**Task brief**:
From the line that contains "Task: Click the" to the final line of the records below, print each line exactly and leave every picture out.

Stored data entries
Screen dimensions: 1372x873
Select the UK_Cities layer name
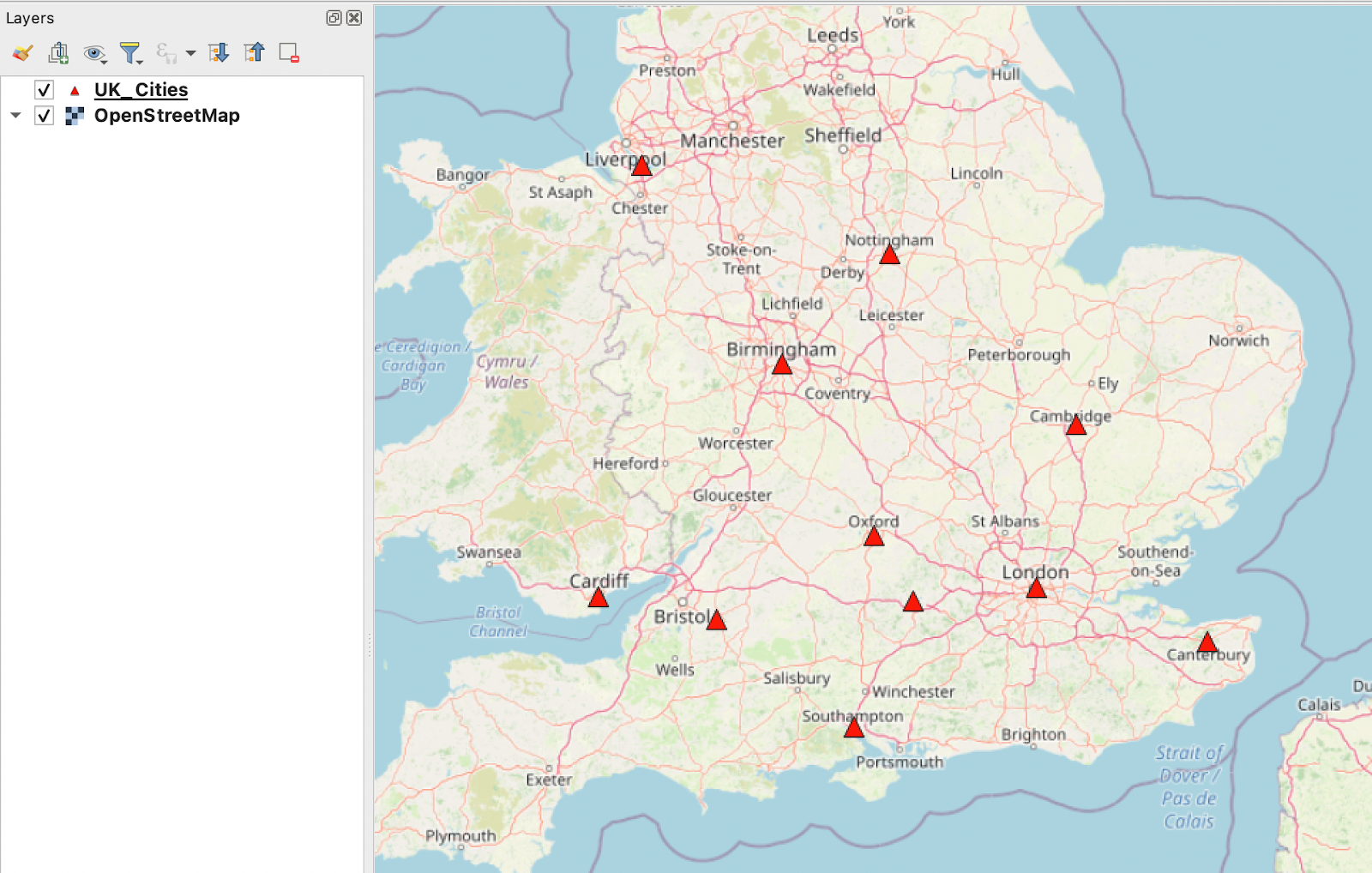(141, 90)
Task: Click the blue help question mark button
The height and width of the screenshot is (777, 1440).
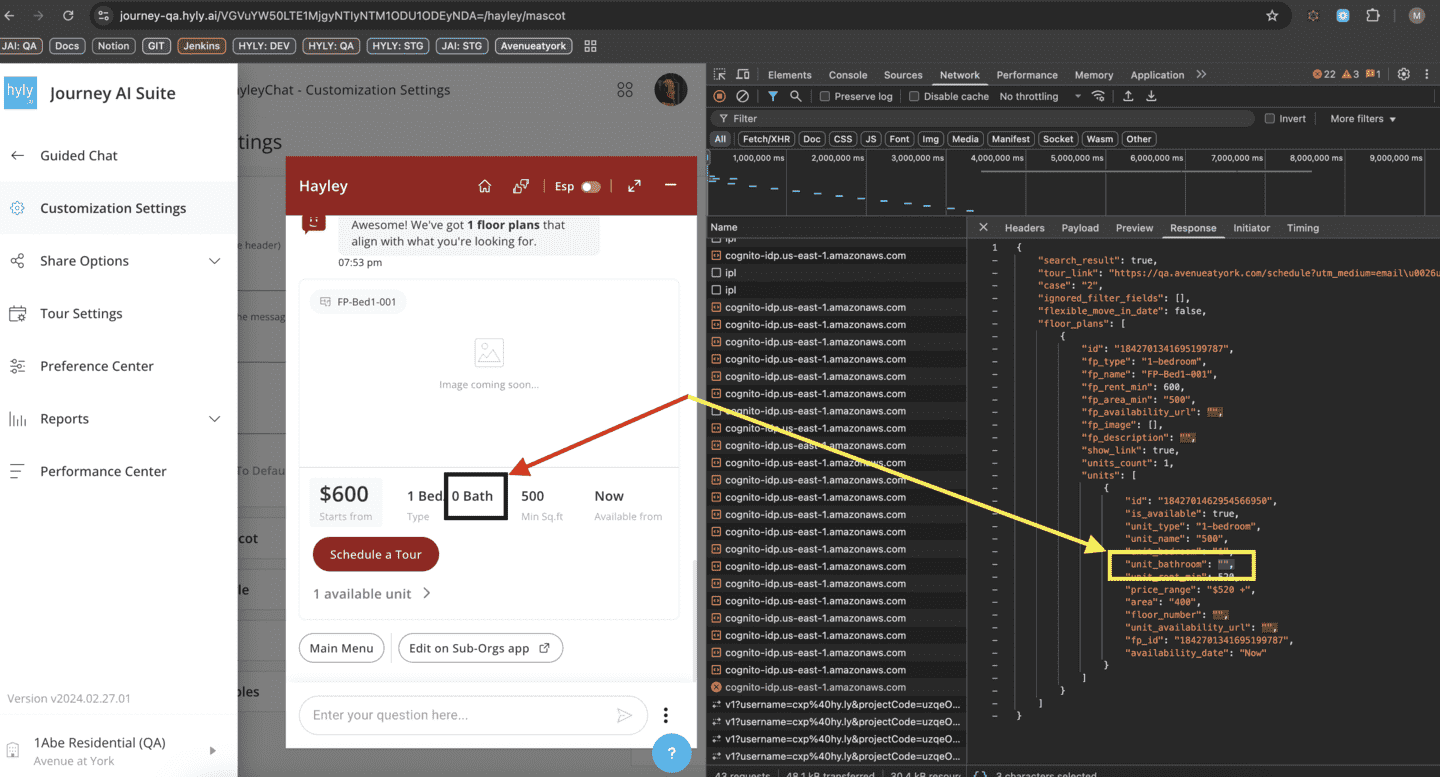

**Response for this exercise**:
Task: Click the blue help question mark button
The height and width of the screenshot is (777, 1440).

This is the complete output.